El tema del duelo es plasmado con humor en esta realización que habla sobre la muerte, el matrimonio y las vidas ocultas. Yo, mi mujer y mi mujer muerta tiene a Oscar Martínez en el rol de Bernardo, un arquitecto y profesor universitario cuyo mundo cambia inesperadamente.
Luego de la muerte de su esposa, Bernardo se ve obligado a viajar a la Costa del Sol, en España, para cumplir el deseo de ella: esparcir sus cenizas en el lugar que visitaba una vez por año.
La película del español Santi Amodeo es promocionada como una comedia pero transita por diversos carriles y no siempre encuentra el tono ideal para la historia. Al comienzo la difunta se manifiesta a través de señales en lo que parece un relato paranormal -con un interesante planteo visual de proyecciones en las paredes de la casa- y la presencia de la hija -una siempre correcta Malena Solda- pero luego se adentra en un terreno resbaladizo cuando Bernardo viaja y conoce a Abel -Carlos Areces-, el dueño de una inmobiliaria que entra en quiebra. Ambos conforman una "pareja despareja" a la que se suma una relacionista pública y juntos intentan cumplir la misión por la cual Bernardo viajó.
Algunos secretos saldrán a la luz con el correr de los minutos en esta realización que parece literalmente partida en dos: un inicio prometedor en Buenos Aires y un desarrollo en lugares desconocidos para Bernardo, donde se enterará de los verdaderos pasos de su esposa.

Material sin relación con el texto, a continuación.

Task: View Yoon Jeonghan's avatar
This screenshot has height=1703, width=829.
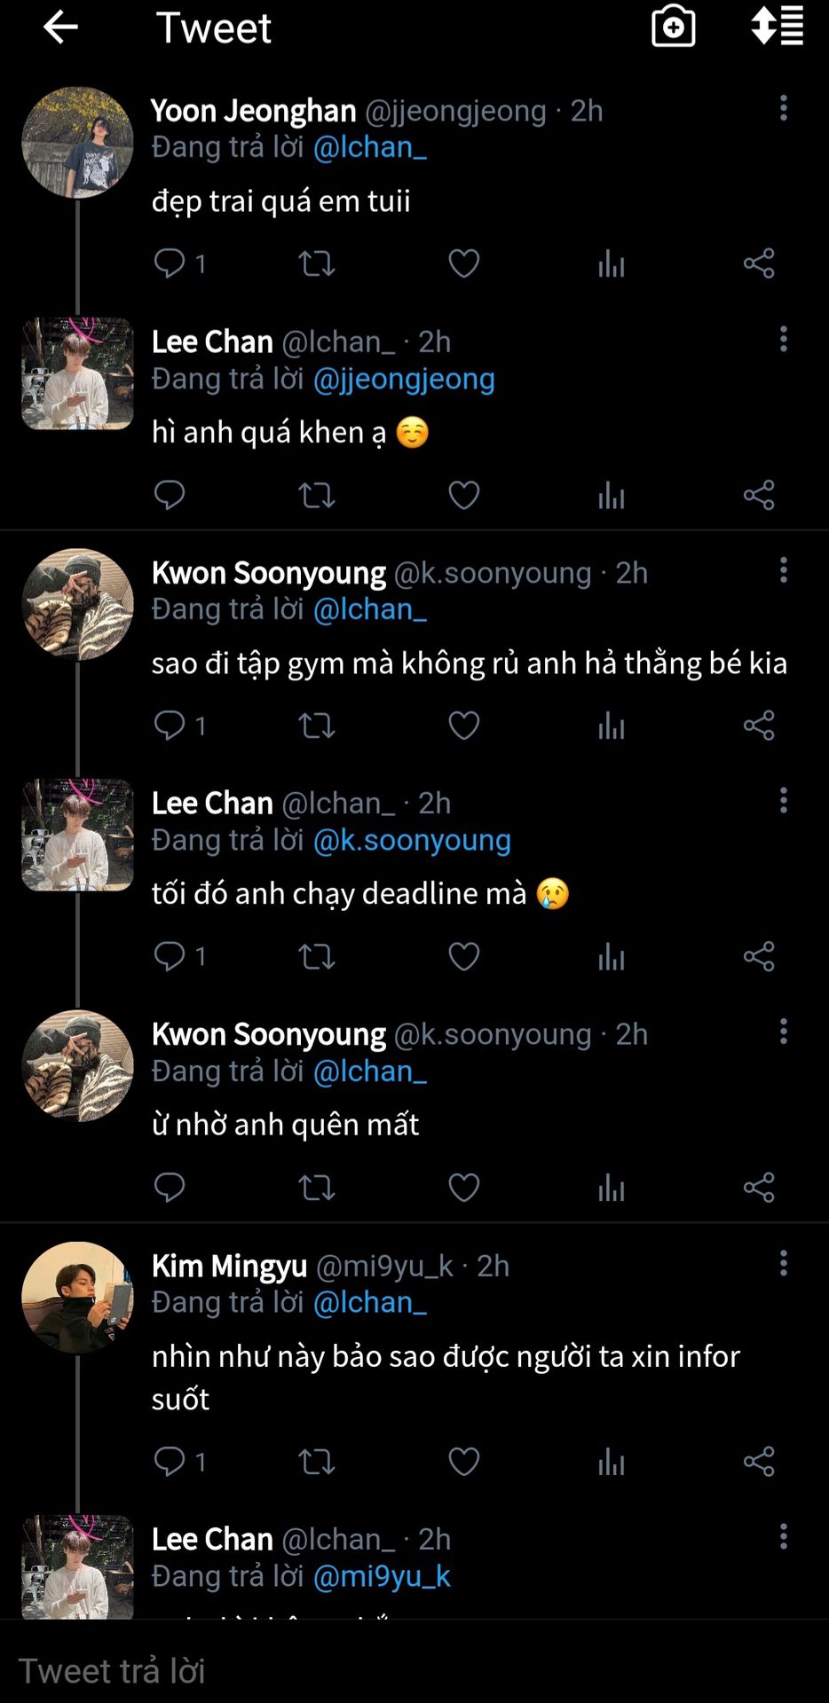Action: [77, 142]
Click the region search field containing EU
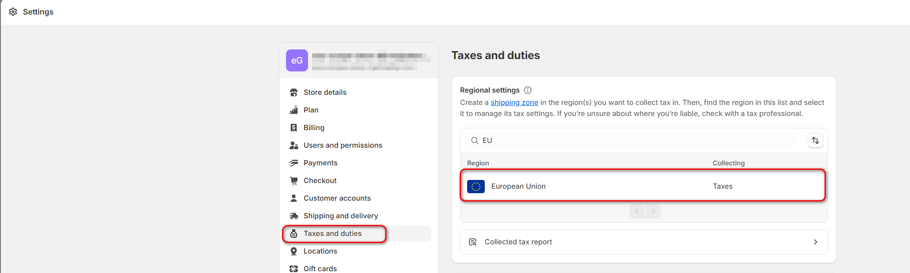Screen dimensions: 910x273 point(635,141)
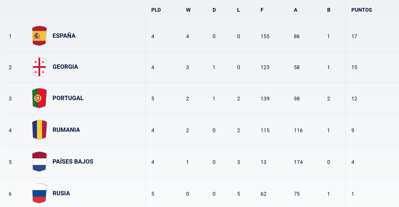Click the Georgia flag icon

pos(39,67)
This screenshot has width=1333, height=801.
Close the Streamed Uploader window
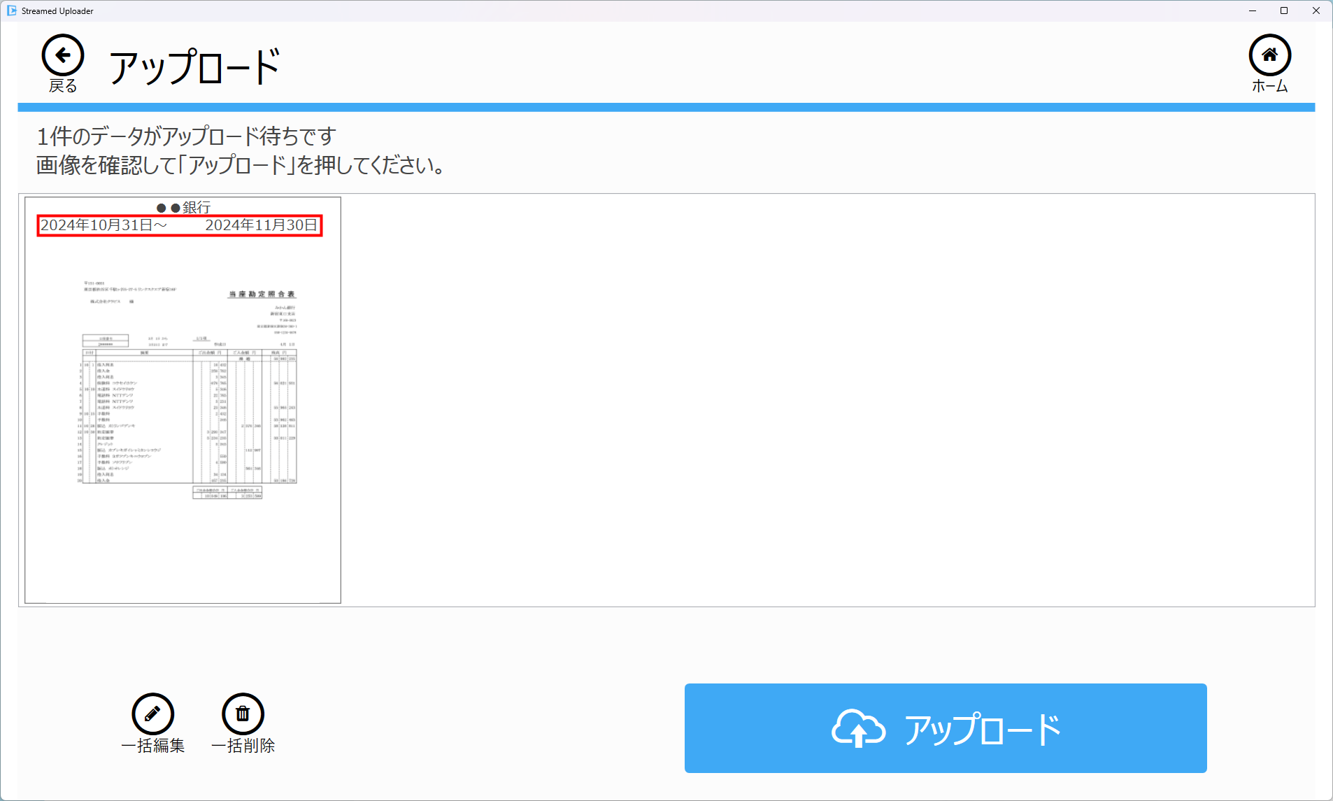pyautogui.click(x=1316, y=10)
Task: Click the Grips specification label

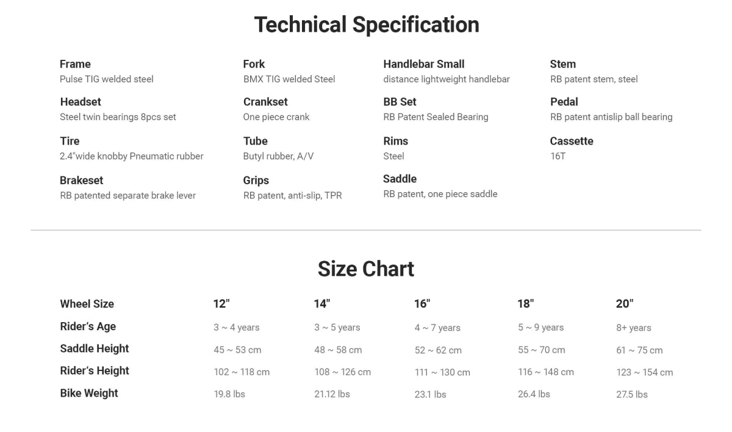Action: [256, 181]
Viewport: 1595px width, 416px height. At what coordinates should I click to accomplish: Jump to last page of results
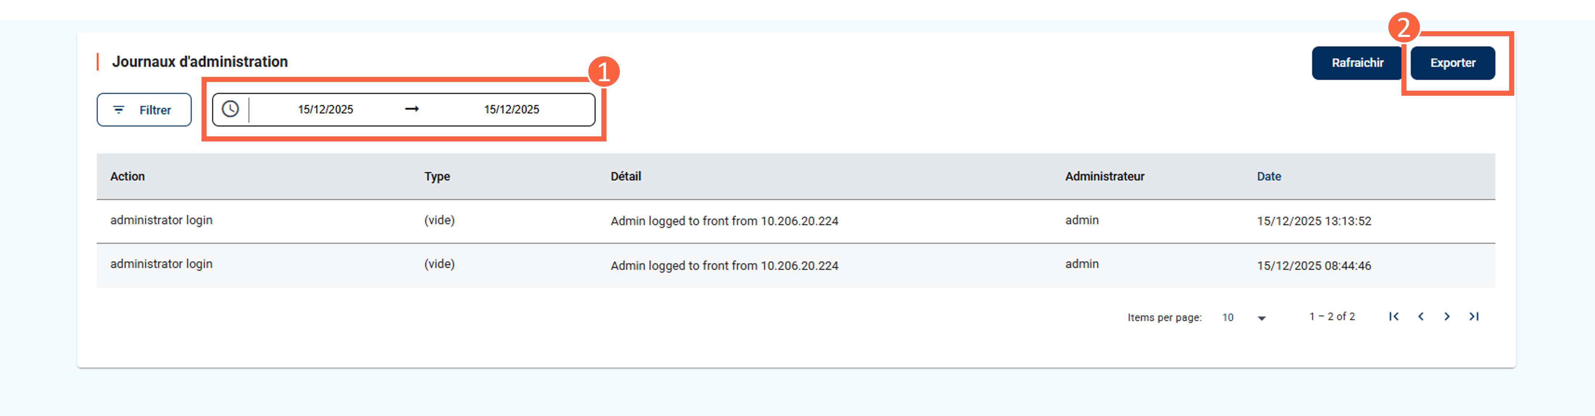(1474, 316)
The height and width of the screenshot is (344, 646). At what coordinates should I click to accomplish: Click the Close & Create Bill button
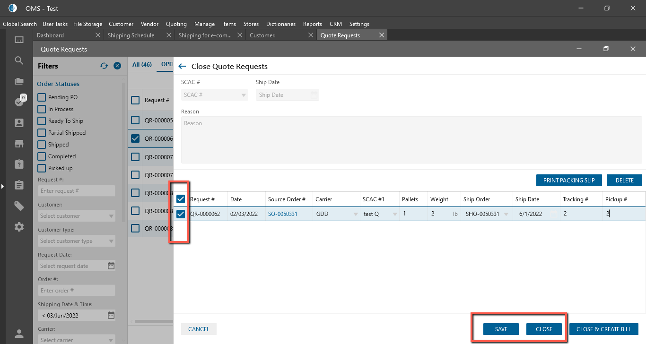[x=603, y=329]
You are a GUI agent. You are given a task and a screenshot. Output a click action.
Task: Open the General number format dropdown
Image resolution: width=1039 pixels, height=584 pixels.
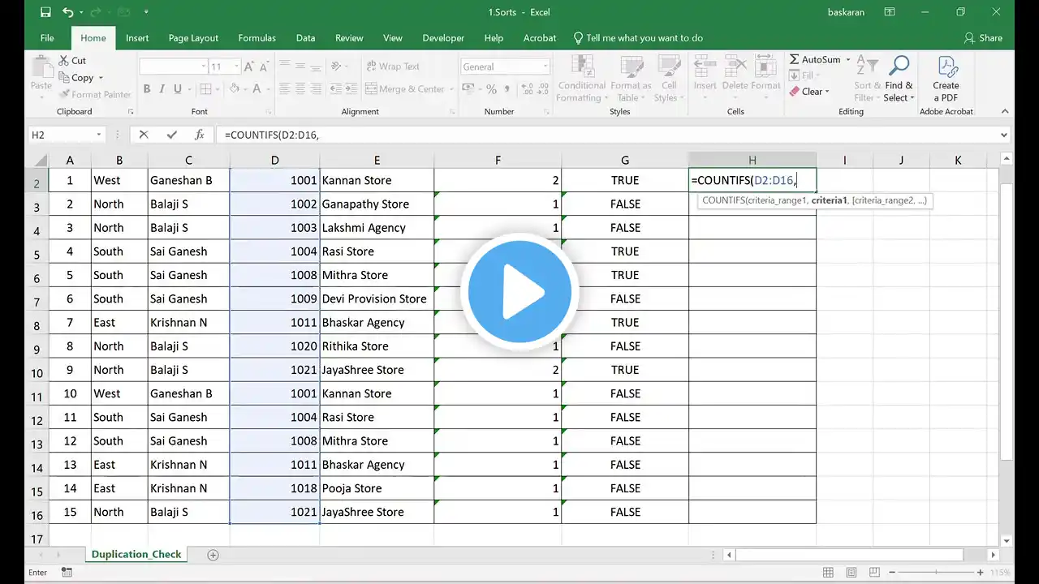545,67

La película acierta en algunos tramos gracias al oficio de Oscar Martínez pero luego se vuelve inverosímil y pierde el timón original.
Entre la profanación de la tumba, un club nudista que pone su mundo conservador en peligro y una galería de personajes que aparecen de manera forzada, el filme se queda a mitad de camino, sin el delirio que necesitaba para cerrar el círculo íntimo del protagonista.